**Assignment:** Copy each line of the records that holds the string "Best".

**The input:**
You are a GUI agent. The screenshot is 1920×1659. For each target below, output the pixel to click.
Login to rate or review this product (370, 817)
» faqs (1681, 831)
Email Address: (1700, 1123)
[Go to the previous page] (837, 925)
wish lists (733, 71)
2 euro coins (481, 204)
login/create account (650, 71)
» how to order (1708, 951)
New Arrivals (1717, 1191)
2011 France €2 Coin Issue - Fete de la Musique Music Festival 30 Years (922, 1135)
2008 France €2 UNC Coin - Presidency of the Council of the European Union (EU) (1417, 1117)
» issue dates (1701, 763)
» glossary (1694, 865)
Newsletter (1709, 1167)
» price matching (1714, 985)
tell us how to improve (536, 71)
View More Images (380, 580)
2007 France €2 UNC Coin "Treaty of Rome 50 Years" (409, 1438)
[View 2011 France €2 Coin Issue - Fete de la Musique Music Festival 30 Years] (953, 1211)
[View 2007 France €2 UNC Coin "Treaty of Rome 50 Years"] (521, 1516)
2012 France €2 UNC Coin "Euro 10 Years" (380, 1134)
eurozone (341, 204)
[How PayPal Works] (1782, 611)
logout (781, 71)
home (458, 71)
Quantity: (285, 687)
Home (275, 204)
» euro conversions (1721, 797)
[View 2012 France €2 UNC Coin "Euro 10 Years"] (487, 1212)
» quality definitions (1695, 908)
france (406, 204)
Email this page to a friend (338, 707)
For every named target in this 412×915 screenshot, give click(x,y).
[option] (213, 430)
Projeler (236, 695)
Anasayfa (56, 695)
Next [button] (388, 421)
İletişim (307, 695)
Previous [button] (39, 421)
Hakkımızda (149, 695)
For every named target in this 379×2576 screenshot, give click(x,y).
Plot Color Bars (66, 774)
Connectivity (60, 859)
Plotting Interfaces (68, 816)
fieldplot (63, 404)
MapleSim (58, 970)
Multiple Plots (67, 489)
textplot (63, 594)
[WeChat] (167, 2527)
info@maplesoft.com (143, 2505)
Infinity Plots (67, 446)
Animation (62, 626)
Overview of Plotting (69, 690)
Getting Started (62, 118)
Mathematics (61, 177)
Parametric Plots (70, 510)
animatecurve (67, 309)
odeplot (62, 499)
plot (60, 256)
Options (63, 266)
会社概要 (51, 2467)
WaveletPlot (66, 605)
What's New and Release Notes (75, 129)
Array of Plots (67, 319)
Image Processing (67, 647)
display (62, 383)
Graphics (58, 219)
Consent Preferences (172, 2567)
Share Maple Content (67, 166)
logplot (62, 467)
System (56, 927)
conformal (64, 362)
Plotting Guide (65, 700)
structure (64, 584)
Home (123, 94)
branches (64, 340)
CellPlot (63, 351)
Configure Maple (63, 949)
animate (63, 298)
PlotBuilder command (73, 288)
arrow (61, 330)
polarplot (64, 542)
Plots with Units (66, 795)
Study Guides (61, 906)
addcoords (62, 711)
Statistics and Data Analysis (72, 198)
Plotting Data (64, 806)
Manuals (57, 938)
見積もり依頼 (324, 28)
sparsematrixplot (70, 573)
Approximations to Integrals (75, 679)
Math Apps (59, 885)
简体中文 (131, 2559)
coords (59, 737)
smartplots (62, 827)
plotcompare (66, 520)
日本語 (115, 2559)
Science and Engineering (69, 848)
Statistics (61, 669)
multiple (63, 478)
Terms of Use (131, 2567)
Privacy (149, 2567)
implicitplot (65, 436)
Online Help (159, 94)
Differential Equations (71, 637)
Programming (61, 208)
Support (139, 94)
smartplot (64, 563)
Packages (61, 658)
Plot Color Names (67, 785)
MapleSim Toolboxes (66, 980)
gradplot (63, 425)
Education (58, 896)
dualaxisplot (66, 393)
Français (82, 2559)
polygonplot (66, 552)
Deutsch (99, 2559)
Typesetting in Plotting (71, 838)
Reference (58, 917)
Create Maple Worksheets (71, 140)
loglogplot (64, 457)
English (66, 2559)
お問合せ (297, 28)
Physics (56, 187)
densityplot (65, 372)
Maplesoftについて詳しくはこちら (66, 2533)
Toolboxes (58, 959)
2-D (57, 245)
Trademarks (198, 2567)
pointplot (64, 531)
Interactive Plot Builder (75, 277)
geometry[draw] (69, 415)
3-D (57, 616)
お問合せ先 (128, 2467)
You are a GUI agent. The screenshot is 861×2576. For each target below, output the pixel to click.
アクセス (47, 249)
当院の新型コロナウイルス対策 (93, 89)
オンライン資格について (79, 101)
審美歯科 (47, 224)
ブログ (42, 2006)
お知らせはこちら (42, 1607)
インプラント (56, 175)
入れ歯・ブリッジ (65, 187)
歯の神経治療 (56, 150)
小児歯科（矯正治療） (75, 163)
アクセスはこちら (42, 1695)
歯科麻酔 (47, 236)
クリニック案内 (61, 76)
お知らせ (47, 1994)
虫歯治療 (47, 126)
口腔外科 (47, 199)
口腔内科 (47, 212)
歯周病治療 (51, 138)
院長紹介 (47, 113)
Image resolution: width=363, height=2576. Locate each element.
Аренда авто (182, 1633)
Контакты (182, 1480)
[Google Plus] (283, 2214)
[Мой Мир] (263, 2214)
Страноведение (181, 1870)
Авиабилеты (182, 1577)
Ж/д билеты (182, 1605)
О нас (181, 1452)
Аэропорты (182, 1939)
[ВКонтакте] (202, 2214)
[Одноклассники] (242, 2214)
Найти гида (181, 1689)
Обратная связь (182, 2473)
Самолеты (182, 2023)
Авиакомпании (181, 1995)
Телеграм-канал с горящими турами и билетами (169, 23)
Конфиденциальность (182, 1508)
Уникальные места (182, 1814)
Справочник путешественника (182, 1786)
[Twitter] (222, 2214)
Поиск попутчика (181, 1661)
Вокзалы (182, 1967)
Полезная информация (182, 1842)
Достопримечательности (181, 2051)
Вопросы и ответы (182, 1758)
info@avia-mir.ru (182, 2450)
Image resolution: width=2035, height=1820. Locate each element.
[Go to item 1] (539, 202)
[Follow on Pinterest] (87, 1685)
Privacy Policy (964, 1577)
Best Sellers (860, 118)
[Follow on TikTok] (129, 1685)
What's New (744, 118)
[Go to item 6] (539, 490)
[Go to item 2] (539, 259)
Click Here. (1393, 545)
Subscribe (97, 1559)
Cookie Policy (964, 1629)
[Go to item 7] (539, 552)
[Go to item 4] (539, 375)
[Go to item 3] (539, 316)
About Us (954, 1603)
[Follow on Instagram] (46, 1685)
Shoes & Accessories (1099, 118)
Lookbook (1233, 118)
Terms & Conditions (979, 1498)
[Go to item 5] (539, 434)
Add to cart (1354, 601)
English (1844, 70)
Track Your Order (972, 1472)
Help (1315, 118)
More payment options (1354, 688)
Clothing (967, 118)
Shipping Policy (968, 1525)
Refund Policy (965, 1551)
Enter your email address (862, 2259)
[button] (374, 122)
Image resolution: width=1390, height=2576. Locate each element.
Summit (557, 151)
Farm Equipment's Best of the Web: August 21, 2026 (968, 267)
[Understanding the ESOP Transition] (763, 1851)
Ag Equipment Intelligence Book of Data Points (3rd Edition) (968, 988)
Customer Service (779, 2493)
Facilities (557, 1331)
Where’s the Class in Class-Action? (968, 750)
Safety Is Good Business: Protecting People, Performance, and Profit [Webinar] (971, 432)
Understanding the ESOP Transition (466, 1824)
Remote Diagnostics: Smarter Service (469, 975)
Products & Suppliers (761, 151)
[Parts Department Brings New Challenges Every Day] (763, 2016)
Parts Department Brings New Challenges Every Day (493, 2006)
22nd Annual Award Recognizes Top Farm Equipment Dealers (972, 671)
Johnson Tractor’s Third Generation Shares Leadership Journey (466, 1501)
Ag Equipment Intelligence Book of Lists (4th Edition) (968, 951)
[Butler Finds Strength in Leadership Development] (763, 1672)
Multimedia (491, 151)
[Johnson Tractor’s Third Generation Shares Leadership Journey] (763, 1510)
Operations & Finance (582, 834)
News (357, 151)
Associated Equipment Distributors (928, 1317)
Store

**Answer to the exercise:**
Best Sellers (860, 118)
Farm Equipment's Best of the Web: August 21, 2026 (968, 267)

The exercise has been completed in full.